===== Teks Halaman
Senin, 15 April 2013

The Cupu Backpacker: TN Alas Purwo I

Di suatu hari yang awalnya berjalan nyaman:

P : "kapan ngeblog?"

Y : "ngg, besok deh ya"

Di suatu hari (lain) yang awalnya berjalan nyaman (juga)

P : "kapan lanjut ngeblognya?"

Y : "besok deh kalo dah nggak sibuk, baru pusing sama proposal"

Dan hari-hari ku mulai terganggu dengan pertanyaan yang sama setiap lali bertemu dengan si P itu, sebut saja namanya Pinkky (disamarkan). Kalian tahu rentenir yang biasa di sinetron-sinetron itu? Nah, si Pinkky ini nagihnya udah kayak rentenir gitu. Dan nagihnya nggak pikir tempat, mulai dari kampus, sms, bahkan dia juga sering tiba-tiba keluar dari plafon rumah saya. Oke, saya mulai tidak nyaman dengan semua ini.

Di suatu hari yang mulai tidak nyaman kalau ngampus:

P : "NGEBLOG RA?!!! NEK ORA TAK PANGAN KOE!!!"
==========
===== Data Hasil Ekstraksi
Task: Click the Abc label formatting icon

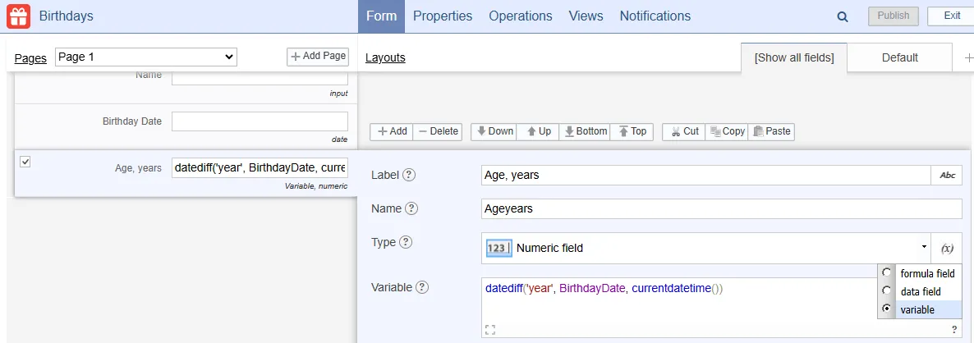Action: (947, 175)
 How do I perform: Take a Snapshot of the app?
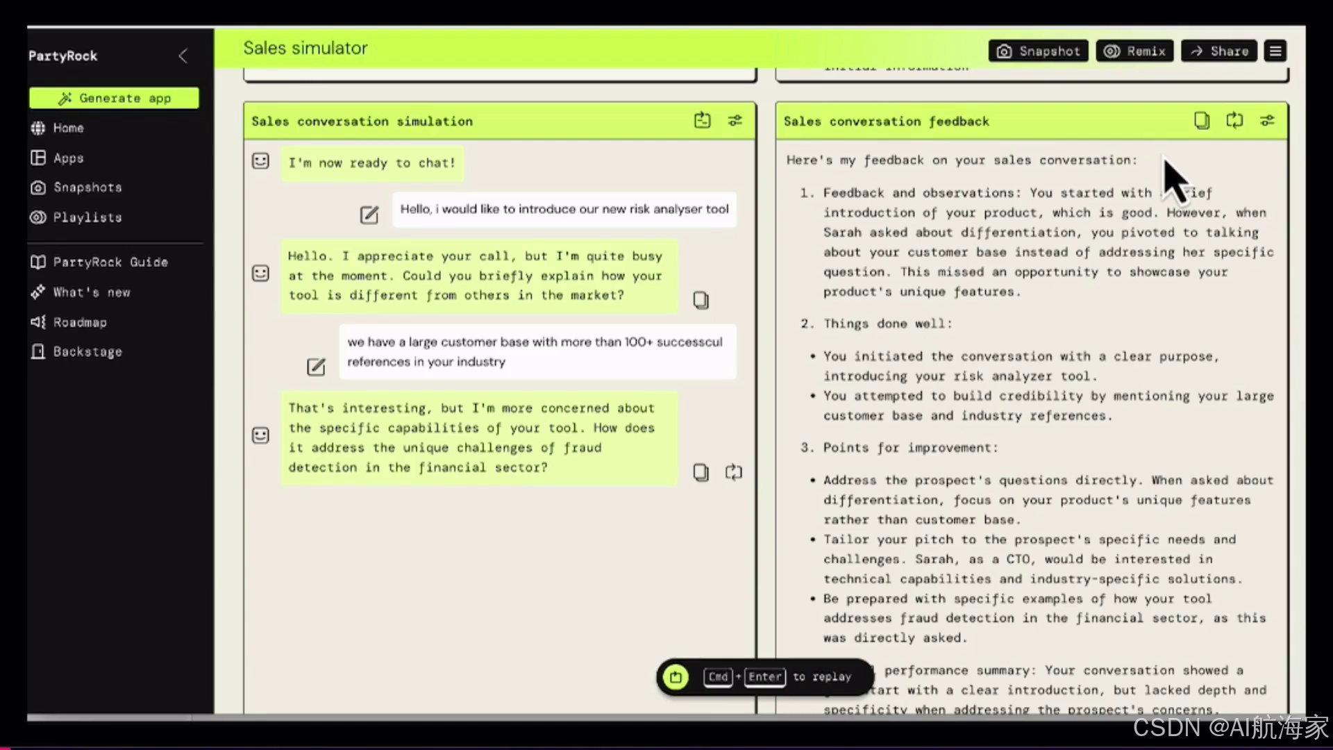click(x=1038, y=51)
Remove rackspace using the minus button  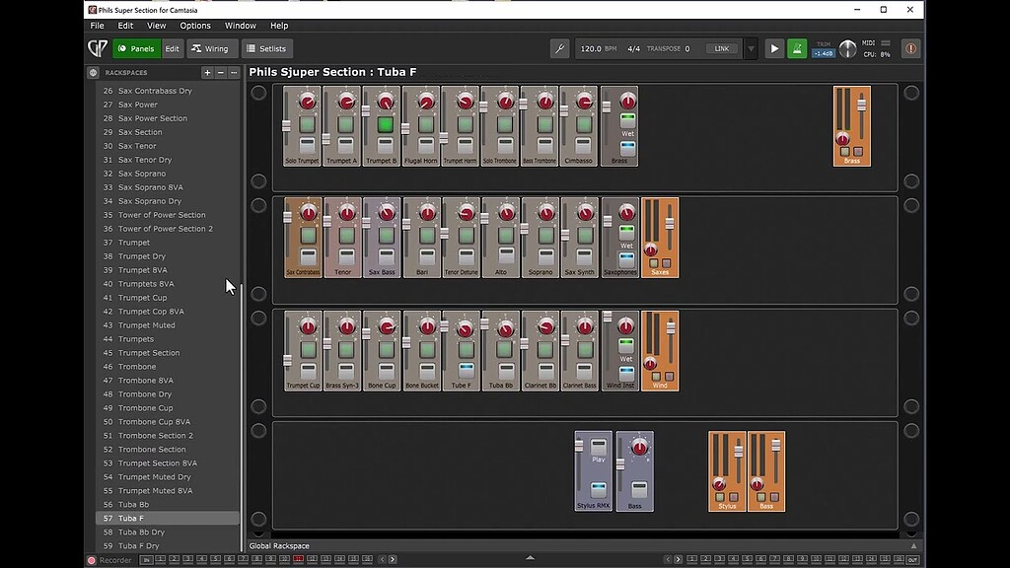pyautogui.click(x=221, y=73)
==========
===== Data Hasil Ekstraksi
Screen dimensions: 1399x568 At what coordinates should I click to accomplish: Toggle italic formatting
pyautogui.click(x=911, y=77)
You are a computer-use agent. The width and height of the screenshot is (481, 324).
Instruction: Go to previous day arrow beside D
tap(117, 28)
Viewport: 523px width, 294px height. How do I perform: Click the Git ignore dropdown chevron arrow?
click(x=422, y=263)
==========
### Yang Diminta
Bisakah kamu menyalin lagi bagian catatan blog tentang TN Alas Purwo yang dimulai dari kata-kata "The Cupu Backpacker: TN" dan berhenti setelah "berjalan nyaman (juga)", sambil menukar setiap "nyaman" dengan "tenang"?

### Jawaban Tertulis
The Cupu Backpacker: TN Alas Purwo I

Di suatu hari yang awalnya berjalan tenang:

P : "kapan ngeblog?"

Y : "ngg, besok deh ya"

Di suatu hari (lain) yang awalnya berjalan tenang (juga)